I was thinking of going with all black accessories since I have the black limbs, but not sure yet???


----------



## NDLucas

Sweet.......


----------



## hicktownboy

Now that looks sweet!  Im jealous!


----------



## DRB1313

hicktownboy said:


> Now that looks sweet!  Im jealous!



I'll sign up for that club.
Man! That's one good looking bow. CONGRATS!


----------



## rjcruiser

whitetaco02 said:


> Any suggestions would be greatly appreciated as far as accessories go.



Bowturbow


----------



## Arrow3

dang...I can't wait to get mine...


----------



## whitetaco02

rjcruiser said:


> Bowturbow



Nah!


----------



## whitetaco02

Arrow3 said:


> dang...I can't wait to get mine...



I just have to save up to get accessories now!


----------



## Jim Thompson

looks GREAT taco!


----------



## BornToHuntAndFish

Congrats on a rocking bow.  Thx for the good photo close ups.


----------



## celticfisherman

Man that looks cool... I really like the logo's on it.


----------



## Deer Slayer1

That's a great looking bow. Makes me wanna go out and upgrade my HOYT


----------



## Browtine

Purdy... 

I sooooo want to shoot an AM... I am thinking about getting a Captain as a second lower poundage bow, but would really like to shoot the AM before I buy. The AM is the only bow I'd possibly be interested in that I haven't shot yet.


----------



## whitetaco02

I hope to have it setup soon!


----------



## GTBHUNTIN

That is a sweet looking bow!!!


----------



## rjcruiser

whitetaco02 said:


> I hope to have it setup soon!



That has got to be torture to have a new bow like that just sitting there waiting to be shot.  I don't think I could have the patience.


----------



## whitetaco02

rjcruiser said:


> That has got to be torture to have a new bow like that just sitting there waiting to be shot.  I don't think I could have the patience.

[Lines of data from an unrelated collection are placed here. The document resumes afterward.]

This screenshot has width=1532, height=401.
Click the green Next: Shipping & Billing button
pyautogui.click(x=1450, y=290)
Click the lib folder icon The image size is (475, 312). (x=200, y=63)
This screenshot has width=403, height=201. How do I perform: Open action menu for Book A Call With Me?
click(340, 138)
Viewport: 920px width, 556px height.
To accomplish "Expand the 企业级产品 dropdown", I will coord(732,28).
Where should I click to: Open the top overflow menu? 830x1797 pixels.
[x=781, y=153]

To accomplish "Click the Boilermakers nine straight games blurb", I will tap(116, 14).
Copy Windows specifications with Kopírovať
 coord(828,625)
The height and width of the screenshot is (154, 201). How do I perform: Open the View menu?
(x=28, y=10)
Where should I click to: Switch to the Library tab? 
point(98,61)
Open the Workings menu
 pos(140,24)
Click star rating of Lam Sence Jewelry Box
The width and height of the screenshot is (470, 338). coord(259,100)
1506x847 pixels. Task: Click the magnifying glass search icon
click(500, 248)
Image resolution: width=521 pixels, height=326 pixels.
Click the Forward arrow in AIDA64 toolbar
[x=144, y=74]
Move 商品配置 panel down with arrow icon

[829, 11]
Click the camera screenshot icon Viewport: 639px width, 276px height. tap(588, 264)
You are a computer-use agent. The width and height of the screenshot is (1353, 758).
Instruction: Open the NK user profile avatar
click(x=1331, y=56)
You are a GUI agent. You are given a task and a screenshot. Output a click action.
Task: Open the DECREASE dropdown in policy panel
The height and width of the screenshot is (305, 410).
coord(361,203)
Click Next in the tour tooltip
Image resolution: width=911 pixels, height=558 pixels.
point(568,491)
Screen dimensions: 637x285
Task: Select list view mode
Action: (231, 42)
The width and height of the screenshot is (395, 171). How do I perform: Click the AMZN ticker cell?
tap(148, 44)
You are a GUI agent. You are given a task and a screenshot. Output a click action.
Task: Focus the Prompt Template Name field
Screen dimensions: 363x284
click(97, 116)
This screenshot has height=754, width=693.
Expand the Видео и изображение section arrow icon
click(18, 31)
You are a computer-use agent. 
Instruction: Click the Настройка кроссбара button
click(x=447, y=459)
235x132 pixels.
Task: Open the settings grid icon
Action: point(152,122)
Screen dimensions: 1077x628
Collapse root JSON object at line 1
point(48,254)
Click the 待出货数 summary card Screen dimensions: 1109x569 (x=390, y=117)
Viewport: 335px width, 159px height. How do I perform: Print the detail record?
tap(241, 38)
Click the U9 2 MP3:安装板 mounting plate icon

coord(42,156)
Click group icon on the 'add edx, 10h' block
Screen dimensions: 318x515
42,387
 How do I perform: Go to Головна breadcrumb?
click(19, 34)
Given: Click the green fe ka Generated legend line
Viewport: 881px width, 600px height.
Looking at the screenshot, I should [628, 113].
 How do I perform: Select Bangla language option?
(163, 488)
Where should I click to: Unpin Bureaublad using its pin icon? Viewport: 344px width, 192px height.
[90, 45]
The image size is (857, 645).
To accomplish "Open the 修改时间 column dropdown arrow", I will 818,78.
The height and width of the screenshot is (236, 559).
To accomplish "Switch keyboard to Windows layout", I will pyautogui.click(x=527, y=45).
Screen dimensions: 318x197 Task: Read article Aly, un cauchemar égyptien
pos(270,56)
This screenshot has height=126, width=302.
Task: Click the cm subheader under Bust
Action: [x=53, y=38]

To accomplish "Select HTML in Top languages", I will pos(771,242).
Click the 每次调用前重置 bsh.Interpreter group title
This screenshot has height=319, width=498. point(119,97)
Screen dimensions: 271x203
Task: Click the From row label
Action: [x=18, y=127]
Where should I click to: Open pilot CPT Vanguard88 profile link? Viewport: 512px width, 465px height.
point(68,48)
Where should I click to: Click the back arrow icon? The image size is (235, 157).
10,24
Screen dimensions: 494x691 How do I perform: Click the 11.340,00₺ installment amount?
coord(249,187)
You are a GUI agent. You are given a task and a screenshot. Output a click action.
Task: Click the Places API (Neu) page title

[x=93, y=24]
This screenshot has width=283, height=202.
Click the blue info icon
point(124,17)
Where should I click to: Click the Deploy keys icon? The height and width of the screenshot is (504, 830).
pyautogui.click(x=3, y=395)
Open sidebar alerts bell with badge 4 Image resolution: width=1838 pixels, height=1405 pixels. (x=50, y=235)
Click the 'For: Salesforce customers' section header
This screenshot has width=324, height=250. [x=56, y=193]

Words cannot express how bad I want to shoot it right now!


----------



## hoyt84

Dang thats a sweet bow!!! I have the Katera but I wish I didnt see those pics. Makes me want to upgrade again this year. Keep us updated on how you like it. Good luck!


----------



## donnym

*cool*

how long did it take to get your bc thanks


----------



## whitetaco02

About a 15 minute drive.  He had three there.


----------



## string music

Sweeeeeeeeet!  I sure am enjoying my alphamax too!


----------



## whitetaco02

That looks great!  What stabilizer is that and what rest did you go with?


----------



## toolmkr20

Couple of nice looking bows.


----------



## string music

whitetaco02 said:


> That looks great!  What stabilizer is that and what rest did you go with?



The stabilizer is a 2" sims enhancer with the new x-coil 4 1/2 inch...The rest is the trophy ridge dropzone, been shooting it for past couple of years.


----------



## rbyers88

for accessorries that's a hard one let me borrow it me deer season this year and i will tell you what i think she needs afterwards


----------



## DaddyPaul

Unless something BAD happens I plan to go pick up an Alpha Max 35tomorrow!


----------



## whitetaco02

Curious, why the 35 over the 32?


----------



## DaddyPaul

whitetaco02 said:


> Curious, why the 35 over the 32?



I don't like the string angle on the really short ATA bows.  With a draw length a fuzz over 29 inches it forces me to lean my head forward to get my nose on the string at full draw.  With the 35 I will still likely need to tip my head but not as bad as with the 32.

I think the 35" length is PERFECT for me as a "do it all" bow.  Plenty short enough to shoot out of any blind or stand I own and long enough to shoot some 3D and field with.............maybe even spots occasionally.   

Make sense?


----------



## whitetaco02

Definitely makes sense...

I was afraid I made a bad choice getting the 32 is the reason I asked and I knew you were going to say exactly what you said.

My draw length is 27.5 so I hope I made the right choice.

What do you think?


----------



## DaddyPaul

whitetaco02 said:


> Definitely makes sense...
> 
> I was afraid I made a bad choice getting the 32 is the reason I asked and I knew you were going to say exactly what you said.
> 
> My draw length is 27.5 so I hope I made the right choice.
> 
> What do you think?



I think you'll be fine at that length.  I have shot a 33" bow at 29 3/8's DL in the past and shot it quite well if I may say so.  I just find it a bit more comfortable with a longer ATA.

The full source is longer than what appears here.